## WHAT THE TASK REQUIRES
Work out the count of lines in the listing below that include "computer". Give that count alone.

## GIVEN RECORDS

________________

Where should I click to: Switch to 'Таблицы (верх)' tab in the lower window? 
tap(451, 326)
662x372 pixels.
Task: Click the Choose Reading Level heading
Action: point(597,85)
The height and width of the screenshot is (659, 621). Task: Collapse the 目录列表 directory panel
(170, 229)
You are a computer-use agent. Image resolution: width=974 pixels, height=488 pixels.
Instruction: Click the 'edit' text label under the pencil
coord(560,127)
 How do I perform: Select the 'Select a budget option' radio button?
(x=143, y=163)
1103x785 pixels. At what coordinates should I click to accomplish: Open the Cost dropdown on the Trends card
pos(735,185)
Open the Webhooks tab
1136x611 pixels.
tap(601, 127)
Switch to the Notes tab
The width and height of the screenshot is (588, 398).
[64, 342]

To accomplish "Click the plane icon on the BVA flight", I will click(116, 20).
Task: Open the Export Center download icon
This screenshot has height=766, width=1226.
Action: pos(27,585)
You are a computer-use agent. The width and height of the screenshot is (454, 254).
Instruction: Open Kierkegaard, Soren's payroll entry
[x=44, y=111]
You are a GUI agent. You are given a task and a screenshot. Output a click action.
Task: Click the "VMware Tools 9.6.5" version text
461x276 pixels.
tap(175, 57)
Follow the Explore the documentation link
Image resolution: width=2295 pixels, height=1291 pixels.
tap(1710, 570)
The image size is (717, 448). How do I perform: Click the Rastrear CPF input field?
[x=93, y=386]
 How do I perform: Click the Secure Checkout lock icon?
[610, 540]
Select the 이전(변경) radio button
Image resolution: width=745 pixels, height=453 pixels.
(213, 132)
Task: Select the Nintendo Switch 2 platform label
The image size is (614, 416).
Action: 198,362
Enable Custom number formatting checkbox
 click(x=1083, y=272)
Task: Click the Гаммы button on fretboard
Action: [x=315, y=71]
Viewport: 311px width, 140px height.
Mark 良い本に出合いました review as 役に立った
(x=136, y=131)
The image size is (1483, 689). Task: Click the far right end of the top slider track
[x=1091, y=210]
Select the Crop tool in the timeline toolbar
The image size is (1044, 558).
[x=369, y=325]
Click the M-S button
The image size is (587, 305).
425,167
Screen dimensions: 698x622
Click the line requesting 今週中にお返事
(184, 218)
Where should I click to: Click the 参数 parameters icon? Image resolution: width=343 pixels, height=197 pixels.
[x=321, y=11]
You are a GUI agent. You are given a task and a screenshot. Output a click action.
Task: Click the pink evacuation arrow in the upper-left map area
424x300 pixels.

________________

## EXERCISE OUTPUT
2